→ PROBLEM:
Working through the data below, reproduce word for word the line with "賃貸住宅のオーナーが知るべき鍵管理の責任と最適な交換タイミング (62, 1579)" and every line after it, both ends included, and omit the pictures.

(Saved entries)

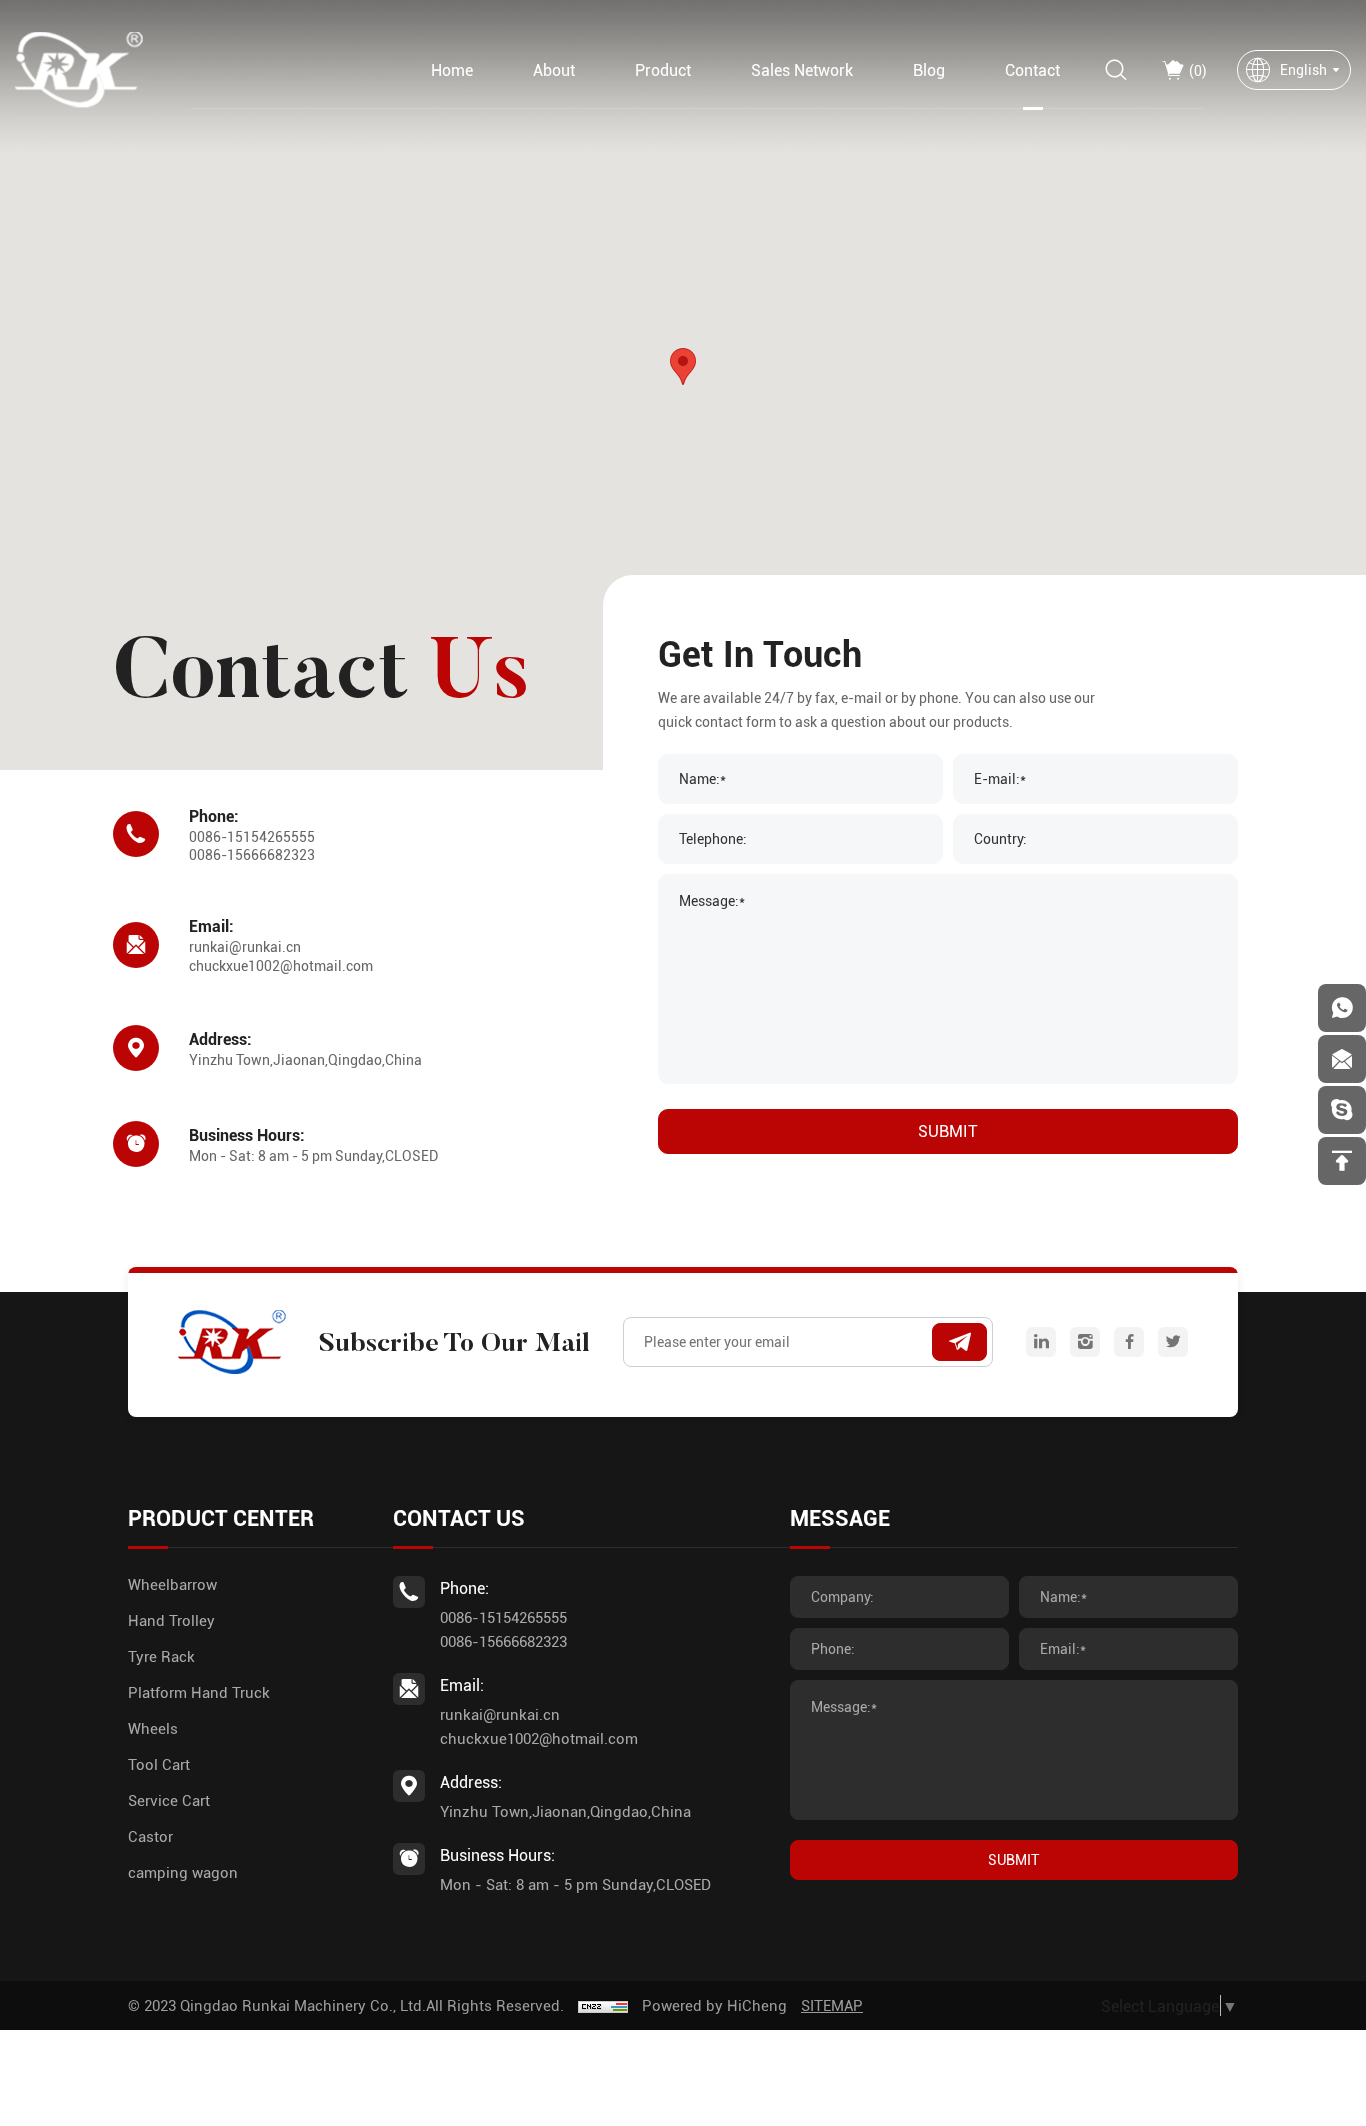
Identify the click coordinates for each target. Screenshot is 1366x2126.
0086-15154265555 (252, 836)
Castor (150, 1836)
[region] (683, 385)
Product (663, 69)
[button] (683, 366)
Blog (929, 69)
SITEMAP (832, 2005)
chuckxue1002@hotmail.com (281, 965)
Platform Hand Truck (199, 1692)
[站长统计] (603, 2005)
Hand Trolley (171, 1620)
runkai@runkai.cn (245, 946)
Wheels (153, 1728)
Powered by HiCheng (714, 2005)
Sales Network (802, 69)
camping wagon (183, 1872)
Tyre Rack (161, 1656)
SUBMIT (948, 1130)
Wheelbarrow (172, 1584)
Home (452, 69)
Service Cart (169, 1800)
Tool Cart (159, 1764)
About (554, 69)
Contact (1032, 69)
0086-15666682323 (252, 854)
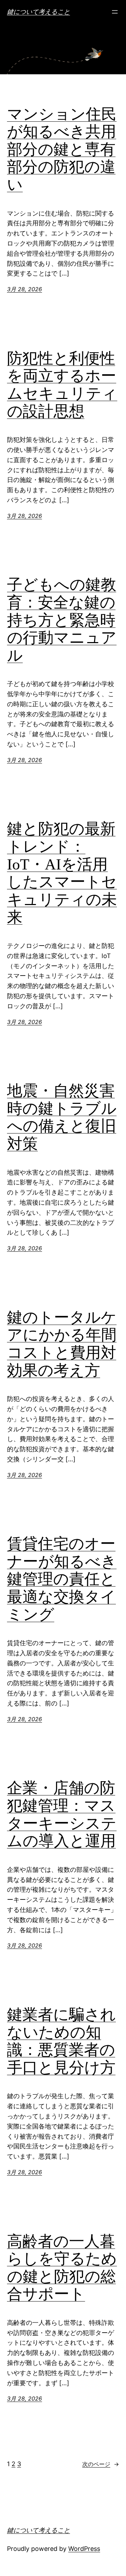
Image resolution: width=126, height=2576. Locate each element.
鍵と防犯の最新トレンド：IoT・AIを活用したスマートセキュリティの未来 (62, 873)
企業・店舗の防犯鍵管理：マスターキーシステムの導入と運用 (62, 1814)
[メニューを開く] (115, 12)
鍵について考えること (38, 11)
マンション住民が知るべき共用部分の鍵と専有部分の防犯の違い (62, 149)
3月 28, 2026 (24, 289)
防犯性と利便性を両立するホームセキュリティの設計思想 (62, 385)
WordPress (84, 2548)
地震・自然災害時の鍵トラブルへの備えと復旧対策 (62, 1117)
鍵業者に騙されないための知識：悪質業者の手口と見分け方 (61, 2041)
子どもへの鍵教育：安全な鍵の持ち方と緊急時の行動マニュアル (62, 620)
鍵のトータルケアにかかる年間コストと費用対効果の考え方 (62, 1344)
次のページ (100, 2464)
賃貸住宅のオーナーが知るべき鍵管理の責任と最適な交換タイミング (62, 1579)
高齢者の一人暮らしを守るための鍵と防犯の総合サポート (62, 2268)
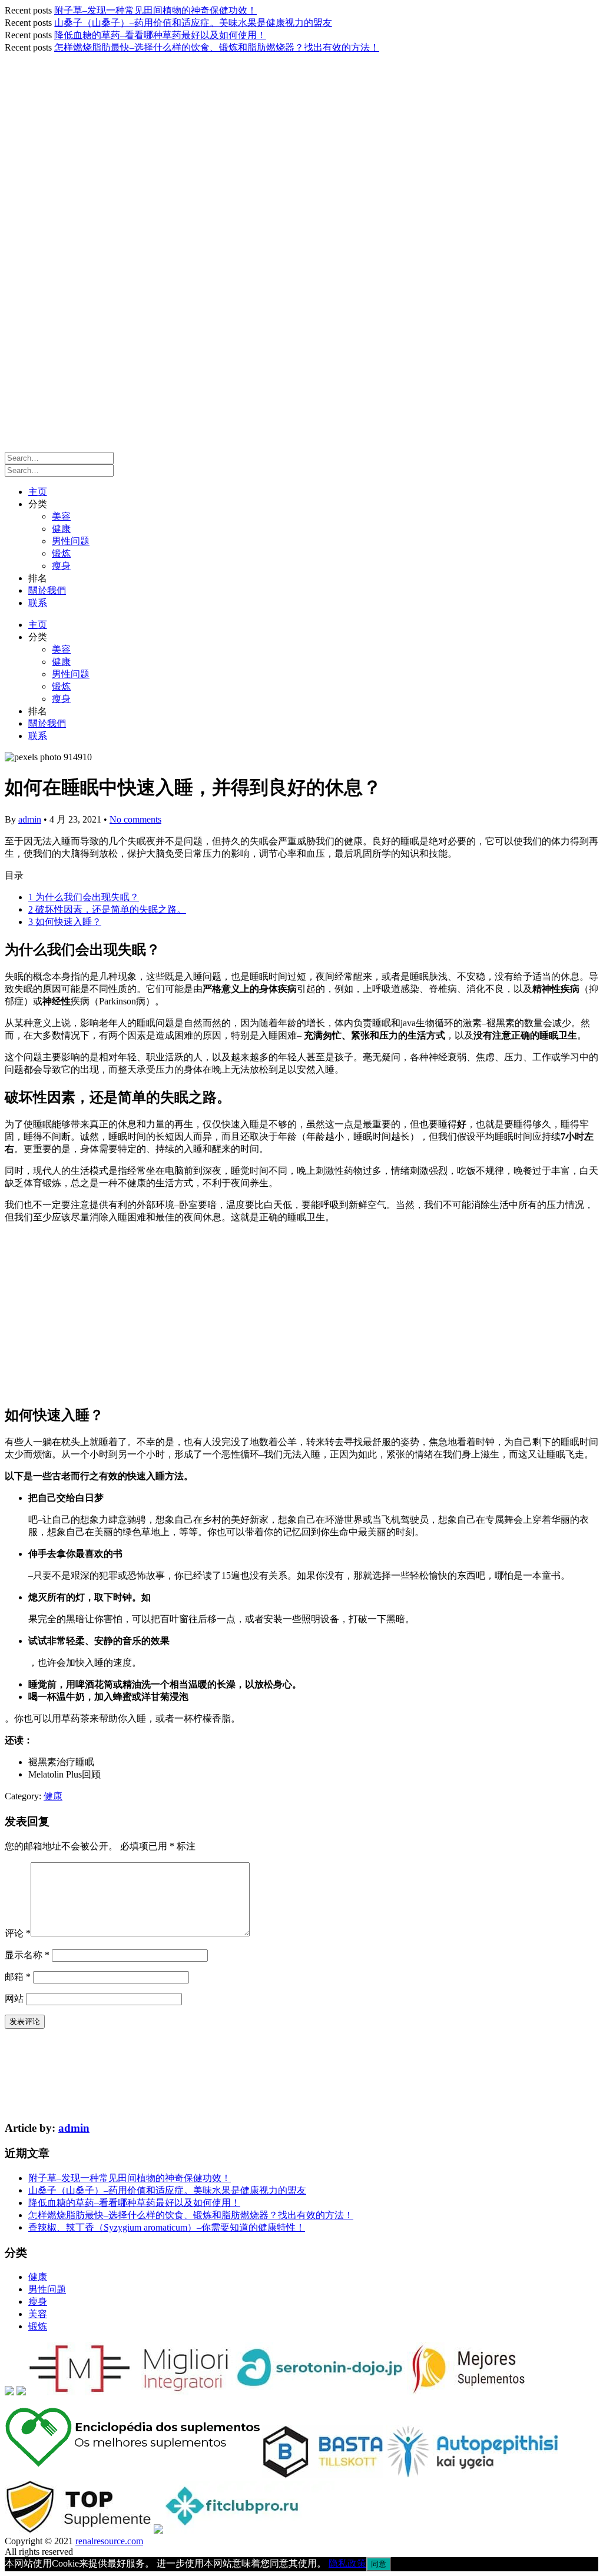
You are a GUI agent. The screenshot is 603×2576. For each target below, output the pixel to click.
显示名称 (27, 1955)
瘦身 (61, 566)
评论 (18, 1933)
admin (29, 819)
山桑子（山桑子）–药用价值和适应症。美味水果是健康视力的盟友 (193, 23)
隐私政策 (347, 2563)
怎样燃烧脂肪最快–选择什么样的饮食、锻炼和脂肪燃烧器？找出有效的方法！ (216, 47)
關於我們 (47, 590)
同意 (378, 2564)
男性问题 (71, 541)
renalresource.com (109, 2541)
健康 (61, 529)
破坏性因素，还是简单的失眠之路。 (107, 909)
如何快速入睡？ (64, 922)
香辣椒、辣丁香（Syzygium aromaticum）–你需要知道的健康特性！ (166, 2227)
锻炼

→ PROBLEM SOLUTION:
賃貸住宅のオーナーが知るべき鍵管理の責任と最適な交換タイミング (62, 1579)
高齢者の一人暮らしを守るための鍵と防犯の総合サポート (62, 2268)
You are a GUI agent. The screenshot is 603×2576. For each target below, output the pixel to click.
显示名称 (27, 1955)
瘦身 (61, 566)
评论 (18, 1933)
admin (29, 819)
山桑子（山桑子）–药用价值和适应症。美味水果是健康视力的盟友 (193, 23)
隐私政策 (347, 2563)
怎样燃烧脂肪最快–选择什么样的饮食、锻炼和脂肪燃烧器？找出有效的方法！ (216, 47)
關於我們 (47, 590)
同意 (378, 2564)
男性问题 (71, 541)
renalresource.com (109, 2541)
健康 (61, 529)
破坏性因素，还是简单的失眠之路。 (107, 909)
如何快速入睡？ (64, 922)
香辣椒、辣丁香（Syzygium aromaticum）–你需要知道的健康特性！ (166, 2227)
锻炼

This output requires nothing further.